A Tax & Investment Guide for NRIs Returning to India with US Investments

Introduction

Many NRIs return to India after years of working in the US with a meaningful portion of their wealth invested in US stocks, ETFs, and brokerage accounts. While returning home simplifies life in many ways, it adds complexity to taxation, compliance, and investment decisions.

What worked when you were a US tax resident may no longer be optimal once you become an Indian tax resident again.

This guide explains how US investments are taxed after returning to India, what changes in your tax status, and how to think about your portfolio during this transition.

Step One: Understand Your Tax Status After Return

Once you qualify as a tax resident of India, India begins taxing you on your worldwide income, including US investments.

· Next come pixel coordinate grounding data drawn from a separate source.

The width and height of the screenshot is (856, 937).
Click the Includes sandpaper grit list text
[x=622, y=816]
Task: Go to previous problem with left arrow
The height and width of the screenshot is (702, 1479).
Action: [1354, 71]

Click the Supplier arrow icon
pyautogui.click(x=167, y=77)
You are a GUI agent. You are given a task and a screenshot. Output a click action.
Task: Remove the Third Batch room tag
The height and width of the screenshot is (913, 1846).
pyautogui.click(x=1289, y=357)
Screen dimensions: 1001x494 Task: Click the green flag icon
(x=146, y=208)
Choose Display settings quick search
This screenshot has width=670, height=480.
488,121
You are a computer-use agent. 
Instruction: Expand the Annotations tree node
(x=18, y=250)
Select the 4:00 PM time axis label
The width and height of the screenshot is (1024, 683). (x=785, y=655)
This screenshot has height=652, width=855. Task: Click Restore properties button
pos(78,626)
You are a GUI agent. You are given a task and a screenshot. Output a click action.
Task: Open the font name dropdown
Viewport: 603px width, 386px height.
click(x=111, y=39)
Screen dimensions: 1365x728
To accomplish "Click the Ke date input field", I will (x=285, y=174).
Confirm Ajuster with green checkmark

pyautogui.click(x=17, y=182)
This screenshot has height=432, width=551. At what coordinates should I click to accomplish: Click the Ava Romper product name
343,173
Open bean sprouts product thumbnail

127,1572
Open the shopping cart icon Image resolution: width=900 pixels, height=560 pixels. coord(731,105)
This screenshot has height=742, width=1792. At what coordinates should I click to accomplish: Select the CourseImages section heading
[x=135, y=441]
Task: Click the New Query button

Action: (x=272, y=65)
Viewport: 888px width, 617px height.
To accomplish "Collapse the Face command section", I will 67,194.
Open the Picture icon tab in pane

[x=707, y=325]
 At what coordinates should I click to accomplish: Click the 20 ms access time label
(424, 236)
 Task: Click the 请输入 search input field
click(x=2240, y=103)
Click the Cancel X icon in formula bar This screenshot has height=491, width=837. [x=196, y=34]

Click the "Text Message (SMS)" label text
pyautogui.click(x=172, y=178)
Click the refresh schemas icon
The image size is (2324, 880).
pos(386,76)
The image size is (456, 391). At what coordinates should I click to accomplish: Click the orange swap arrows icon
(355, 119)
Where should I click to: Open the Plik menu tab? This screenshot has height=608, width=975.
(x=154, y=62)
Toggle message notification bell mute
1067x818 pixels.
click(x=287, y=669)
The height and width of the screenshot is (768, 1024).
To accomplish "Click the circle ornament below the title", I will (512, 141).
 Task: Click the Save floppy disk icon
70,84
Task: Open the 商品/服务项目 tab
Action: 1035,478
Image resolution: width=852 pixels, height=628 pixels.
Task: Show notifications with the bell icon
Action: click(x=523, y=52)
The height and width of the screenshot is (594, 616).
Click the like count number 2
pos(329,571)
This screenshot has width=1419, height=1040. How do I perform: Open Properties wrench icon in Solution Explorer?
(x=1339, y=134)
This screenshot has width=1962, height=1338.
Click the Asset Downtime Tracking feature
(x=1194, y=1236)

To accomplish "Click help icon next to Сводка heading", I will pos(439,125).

At the same time, the US generally treats you as a Non-Resident Alien (NRA) unless you continue to meet US residency tests.

This shift changes how:

  • Capital gains are taxed

  • Dividends are withheld

  • Compliance and reporting work

  • Estate risk applies

US Taxation After You Return to India

Capital Gains on US Stocks

For most NRIs returning to India:

  • The US does not tax capital gains on US stocks

  • This applies to both short-term and long-term gains

US capital gains tax applies only if:

  • You are physically present in the US for 183 days or more in that year, and

  • The gains are not protected under treaty rules

For most returning NRIs, capital gains are taxable only in India.

Dividends from US Stocks

Dividends continue to be taxed in the US.

  • Default withholding: 30%

  • India–US DTAA rate: 25%

Ensure Form W-8BEN is updated with your broker after returning to India to avoid excess withholding.

The US tax withheld can be claimed as Foreign Tax Credit (FTC) in India.

Indian Taxation Once You Are Back

As an Indian tax resident, all foreign income becomes taxable in India.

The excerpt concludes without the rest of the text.